El problema es cuando abusas del recurso de la inverosimilitud para adentrarte ya en los terrenos baldíos de la ilógica. Y es un problema de grandes proporciones porque agarrándote a eso, lo que vas a conseguir es tener licencia para hacer lo que te venga en gana, sin ninguna justificación, solo por el hecho de que tienes un fondo de argumento bastante atrayente pero que, si no le das muchas vueltas, el asunto se convierte en una sucesión de absurdos que hacen que el público jamás pueda entrar en la historia. La solución que te has inventado resulta que forma parte del problema.

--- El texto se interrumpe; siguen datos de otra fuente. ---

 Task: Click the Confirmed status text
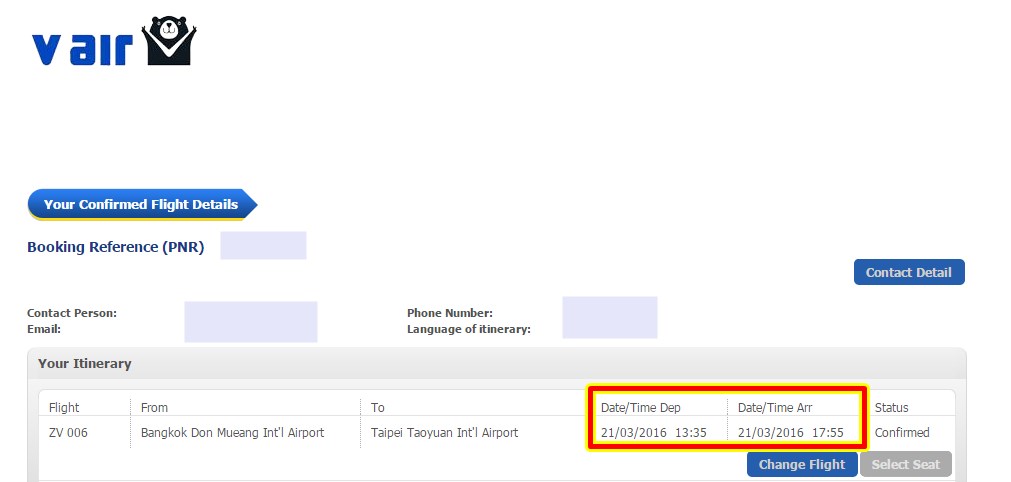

Todo eso se difumina aún más cuando la historia se resquebraja por culpa de unos diálogos que suenan falsos desde el principio. Tal vez porque la dirección de actores es más bien floja, o porque no se puede sacar de donde no hay. El caso es que no te crees esa declamación impostada que pretende ser natural y resulta pura dicción hecha de cartón. Los personajes, por otro lado, sin muchas vueltas. Niño pijo que ha conseguido todo lo que ha querido con solo abrir la boca y que ha perdido ligeramente el rumbo y que, de repente, es el tío más interesante del mundo porque practica surf, es un manitas impresionante con una habilidad que ya quisiera Super Mario y que además se liga a la tía más guapa y buenorra de toda la facultad. Amiguito algo menos pijo, con mucha menos personalidad pero que asume con agrado el rol de graciosillo de turno. Chica cañón que se pone más a tiro que el Papa en Brasil y que además es una artista en ciernes. Repelente niño Vicente que es listo como el diablo y, por supuesto, sabe de ordenadores más que Steve Jobs y Bill Gates juntos. Malos muy malos con la guinda de una Geraldine Chaplin haciendo de hombre y fingiendo una voz necesitada de un trasplante de cuerdas vocales y un médico incorporado por Joaquim de Almeida que es más plano que el encefalograma de algunos jugadores de fútbol. Y eso es todo amigos. Todo lo demás se sustenta por ese fondo que tiene un buen gancho para colgar el interés y por la estupenda banda sonora de Roque Baños que coge, con algo de lejanía, algunos fundamentos de Bernard Herrmann para traer aún más a la memoria la magistral sombra del tío Alfred.
Y es que la juventud suele ser muy osada y eso es algo que se olvida con facilidad. El atrevimiento es algo inherente a la mirada ilusionada por el amor y el tránsito a la vida adulta siempre es un paso difícil, incomprensible y preñado de decisiones que no apetece tomar. En algún lugar, en el interior de un joven, se está formando un hombre que está a punto de surgir en su propia naturaleza según sepa guardar el equilibrio entre las necesidades, las éticas, lo importante y, por supuesto, la propia educación. Pero hay mucho camino entre ese proceso de aprendizaje y el tráfico de inverosimilitudes a granel que puede desatarse con la excusa, muy débil, de que los jóvenes son imprevisibles, osados y valientes. A menudo, no lo son. Y, de hecho, no lo son siempre. El grado de individualidad determina la formación de una personalidad que parece que se escurre entre los años de indecisión. No vale todo. Y el triunfo está muy, muy lejos.